Je remets le denim dans la baignoire et, dans un esprit de vengeance, me glisse dans la chambre de Josh (après m’être assuré qu’il n’est pas là) pour lui piquer son scrub facial au noyau d’abricot. Je me passe sur le visage ce produit qui mousse beaucoup, mais quand je le rince, le résultat n’est pas satisfaisant : ma peau est à vif, comme si j’étais passé à travers une vitrine de magasin, ou, précisément, comme si quelqu’un s’était acharné sur moi avec… un noyau d’abricot. Il y a une leçon à retenir, là : l’acné ne s’efface pas.

La peau me tire à mort et j’ai peur de ne pas pouvoir sourire sans saigner. Je retourne dans ma chambre, où j’ai placé mon futon contre le mur pour le faire sécher, je ramasse mes vêtements sales que je fourre dans l’armoire et me demande quel livre laisser traîner si Alice venait « boire un café », ou, plus probablement, boire un café. J’hésite entre le Manifeste du parti communiste, Tendre est la nuit, les Ballades lyriques de Wordsworth et Coleridge, La Femme eunuque, quelques vers de e.e. cummings et les Chansons, sonnets et hymnes de John Donne, juste au cas où les choses deviendraient torrides et où la poésie s’avérerait un remède urgent. J’ai quelques doutes à propos du livre de Germaine Greer, malgré mon envie de prouver à Alice que je suis un féministe progressiste – radical, même –, à cause de la couverture, qui représente un torse de femme nu et désincarné, que je planquais pourtant sous mon lit, le trouvant trop sexy pour les yeux de ma mère.

J’enfile un slip noir qui sort de la boîte, mon meilleur pantalon de la même couleur, une veste de smoking toute neuve achetée chez Jadis, une boutique de troc, ma plus belle chemise blanche, un nœud pap et des bretelles que je viens d’acquérir.
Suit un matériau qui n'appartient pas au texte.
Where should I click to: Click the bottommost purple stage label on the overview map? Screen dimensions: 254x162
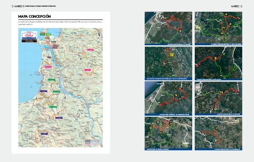pos(44,134)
J’arrange la mouette morte sur mon front et tapote sur mon visage l’Old Spice de papa, encore dans sa bouteille de porcelaine blanche d’époque, qui sent, c’est curieux, les épices rancies et pique affreusement. Puis je vérifie que le préservatif que je trimballe partout avec moi en cas de miracle est toujours dans mon portefeuille. Il s’agit là du deuxième d’une trilogie préméditée, dont le premier connut une fin cruelle dans la poubelle à roulettes derrière Littlewoods. Celui-ci, je l’ai depuis si longtemps qu’il colle à l’emballage et que son papier d’alu commence à ternir grotesquement autour de la partie renflée, comme si on l’avait passé au Miror formule cuivre. J’y suis pourtant attaché, de la même façon que les gens sont attachés à la médaille de saint Christophe qui ne les quitte pas, en dépit du fait que j’ai autant de chances de l’utiliser ce soir que de faire traverser un fleuve à Jésus.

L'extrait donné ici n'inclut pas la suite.